Content Negotiation — Deep Dive

Build Python APIs that serve JSON, XML, MessagePack, and CSV from the same endpoint using Accept headers, quality parsing, and custom renderers.

Accept header parsing

The Accept header follows RFC 7231 syntax with media ranges, quality values, and parameters. Parsing it correctly handles edge cases that naive string splitting misses:

from dataclasses import dataclass

@dataclass
class MediaRange:
    type: str
    subtype: str
    quality: float
    params: dict

def parse_accept(header: str) -> list[MediaRange]:
    ranges = []
    for item in header.split(","):
        item = item.strip()
        parts = item.split(";")
        media = parts[0].strip()
        type_, subtype = media.split("/") if "/" in media else (media, "*")

        params = {}
        quality = 1.0
        for param in parts[1:]:
            key, _, value = param.strip().partition("=")
            if key.strip() == "q":
                quality = float(value.strip())
            else:
                params[key.strip()] = value.strip()

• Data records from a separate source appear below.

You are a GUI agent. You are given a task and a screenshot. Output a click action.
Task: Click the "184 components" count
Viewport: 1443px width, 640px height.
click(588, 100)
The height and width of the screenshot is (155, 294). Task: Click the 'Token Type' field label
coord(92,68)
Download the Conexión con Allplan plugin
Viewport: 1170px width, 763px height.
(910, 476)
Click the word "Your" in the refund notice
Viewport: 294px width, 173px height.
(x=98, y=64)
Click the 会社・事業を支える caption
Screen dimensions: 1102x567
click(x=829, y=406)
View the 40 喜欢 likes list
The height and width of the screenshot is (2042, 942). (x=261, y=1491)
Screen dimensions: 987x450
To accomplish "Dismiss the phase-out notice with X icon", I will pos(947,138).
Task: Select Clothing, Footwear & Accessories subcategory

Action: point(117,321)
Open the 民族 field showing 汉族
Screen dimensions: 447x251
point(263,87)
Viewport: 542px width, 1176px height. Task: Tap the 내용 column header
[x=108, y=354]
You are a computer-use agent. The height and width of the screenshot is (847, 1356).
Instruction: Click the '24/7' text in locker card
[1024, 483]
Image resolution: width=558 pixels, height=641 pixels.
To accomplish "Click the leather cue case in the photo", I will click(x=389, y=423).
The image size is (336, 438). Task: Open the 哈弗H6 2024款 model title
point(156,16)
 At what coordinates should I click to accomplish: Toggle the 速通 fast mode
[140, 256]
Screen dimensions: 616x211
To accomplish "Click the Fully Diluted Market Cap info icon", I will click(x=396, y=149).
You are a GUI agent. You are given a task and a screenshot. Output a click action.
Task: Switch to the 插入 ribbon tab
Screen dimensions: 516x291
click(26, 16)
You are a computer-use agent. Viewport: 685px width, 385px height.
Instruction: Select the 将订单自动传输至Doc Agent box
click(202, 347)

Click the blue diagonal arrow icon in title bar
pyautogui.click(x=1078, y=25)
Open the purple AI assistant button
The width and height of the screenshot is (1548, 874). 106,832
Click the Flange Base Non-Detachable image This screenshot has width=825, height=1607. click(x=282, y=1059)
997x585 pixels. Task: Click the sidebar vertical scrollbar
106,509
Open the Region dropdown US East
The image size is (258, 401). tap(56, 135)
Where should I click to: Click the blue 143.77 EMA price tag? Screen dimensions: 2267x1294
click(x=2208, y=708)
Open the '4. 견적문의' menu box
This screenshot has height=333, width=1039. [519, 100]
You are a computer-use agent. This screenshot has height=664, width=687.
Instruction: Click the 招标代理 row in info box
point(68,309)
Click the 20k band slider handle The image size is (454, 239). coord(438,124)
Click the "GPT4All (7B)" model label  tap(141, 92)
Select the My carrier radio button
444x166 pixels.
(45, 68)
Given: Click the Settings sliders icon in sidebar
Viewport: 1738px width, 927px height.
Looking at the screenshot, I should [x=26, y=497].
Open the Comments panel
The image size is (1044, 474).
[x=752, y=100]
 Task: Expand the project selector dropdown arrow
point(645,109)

        ranges.append(MediaRange(type_, subtype, quality, params))

    # Sort by quality descending, then specificity
    return sorted(ranges, key=lambda r: (
        -r.quality,
        0 if r.type == "*" else -1,
        0 if r.subtype == "*" else -1,
    ))

# Example
ranges = parse_accept("text/html, application/json;q=0.9, */*;q=0.1")
# Returns: [text/html (q=1.0), application/json (q=0.9), */* (q=0.1)]

The specificity tie-breaking matters: application/json beats application/* which beats */* at equal quality values. Real implementations also handle Accept: (empty) by defaulting to */*.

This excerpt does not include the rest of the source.